** Material for this exercise **
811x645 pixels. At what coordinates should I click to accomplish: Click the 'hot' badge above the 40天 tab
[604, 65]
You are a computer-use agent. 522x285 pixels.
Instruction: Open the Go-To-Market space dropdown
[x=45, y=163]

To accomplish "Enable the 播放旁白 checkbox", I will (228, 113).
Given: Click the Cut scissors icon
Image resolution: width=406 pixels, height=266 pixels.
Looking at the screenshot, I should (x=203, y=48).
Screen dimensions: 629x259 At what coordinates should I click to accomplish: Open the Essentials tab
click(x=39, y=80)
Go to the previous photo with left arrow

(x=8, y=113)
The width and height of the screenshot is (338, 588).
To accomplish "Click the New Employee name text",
==
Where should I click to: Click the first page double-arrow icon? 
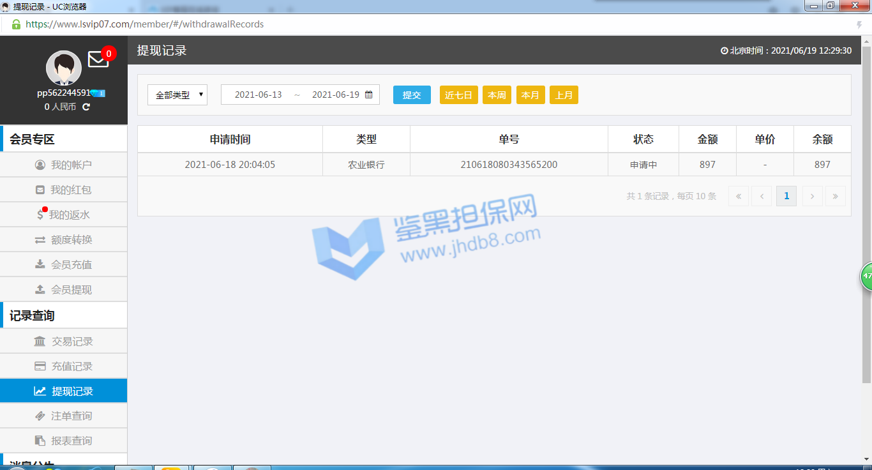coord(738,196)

** Exercise brief **
Repeat the rows starting with the line that contains "811x645 pixels. At" and going on through the line that contains "the New Employee", keeping both of those lines.

** Task result **
811x645 pixels. At what coordinates should I click to accomplish: Click the 'hot' badge above the 40天 tab
[604, 65]
You are a computer-use agent. 522x285 pixels.
Instruction: Open the Go-To-Market space dropdown
[x=45, y=163]

To accomplish "Enable the 播放旁白 checkbox", I will (228, 113).
Given: Click the Cut scissors icon
Image resolution: width=406 pixels, height=266 pixels.
Looking at the screenshot, I should (x=203, y=48).
Screen dimensions: 629x259 At what coordinates should I click to accomplish: Open the Essentials tab
click(x=39, y=80)
Go to the previous photo with left arrow

(x=8, y=113)
The width and height of the screenshot is (338, 588).
To accomplish "Click the New Employee name text",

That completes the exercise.